One Sunday, X (short for Xavier,who is my husband) and I were preparing to leave for church. I was standing about 20 feet away from where we parked. X got in the car, backed out and backed up to where I was standing. A friend of ours made a comment about him being ahead of his time because had it been him, he would have just waited for me to walk to the car. In that moment I was proud to have a man who did a simple thing like drive to pick me up; even if it was just 20 ft. In college, I had the epiphany that one of the reasons why men get the pass to cheat, be lazy, relinquish all responsibilities to women etc, is because we give them the “OK”. We say “well he’s a man, so he’s going to do….” While I was pregnant, a friend told me that my husband wouldn’t wake up with the baby because that was my job. The hell? Did he not make the baby with me? Matter fact, he’s the reason the baby was created. Why would it just be MY responsibility to take care of her?? People say I’m lucky because he helps me. No. I’m not lucky because he helps me. I chose a man that loves me and has a good heart. A man that wants to be involved with his family. A man that wants to be a good father and a good example to his family and children.
Sometimes us women have the habit of choosing men we think we want and then we compare. Or we get upset that our man isn’t doing xyz. You chose him! No matter the circumstance, you made a choice to be with him. Granted, I understand there are cultures where marriages are fixed, and circumstances where you choose to be with a man for various financial and security reasons. But (and this may sound harsh) you made a choice and you can’t blame others for it.

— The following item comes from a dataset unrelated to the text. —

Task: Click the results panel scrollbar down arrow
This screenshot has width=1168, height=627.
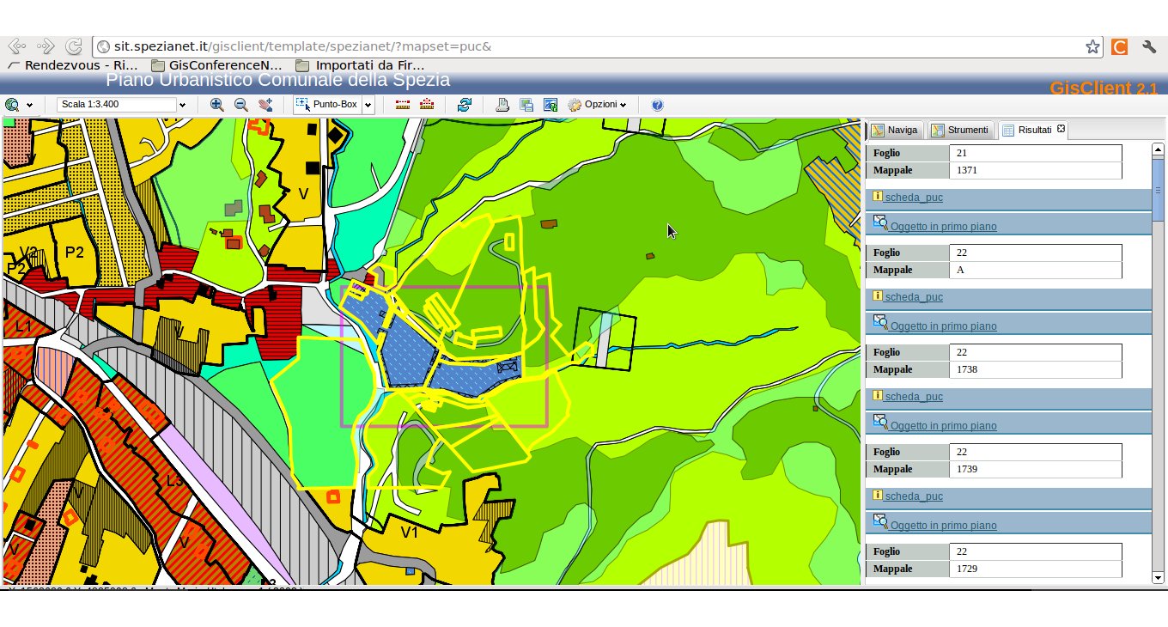Action: [1158, 578]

Most us of us have had the ability to choose the hardworking, caring man that has a God fearing love within him. But we don’t choose those guys. Hell, I almost didn’t choose mine. Sometimes they don’t come with the shiny new job. Or the “cool factor”. Sometimes they aren’t the bad boys. Sometimes they are the virgins. The ones we reject because we don’t like their style. The list can go on forever. Either way. We make choices. And those choices determine what life looks like.
So. Stop telling me I’m lucky to have a good man. I’m blessed that he found me and I’m glad that I chose him.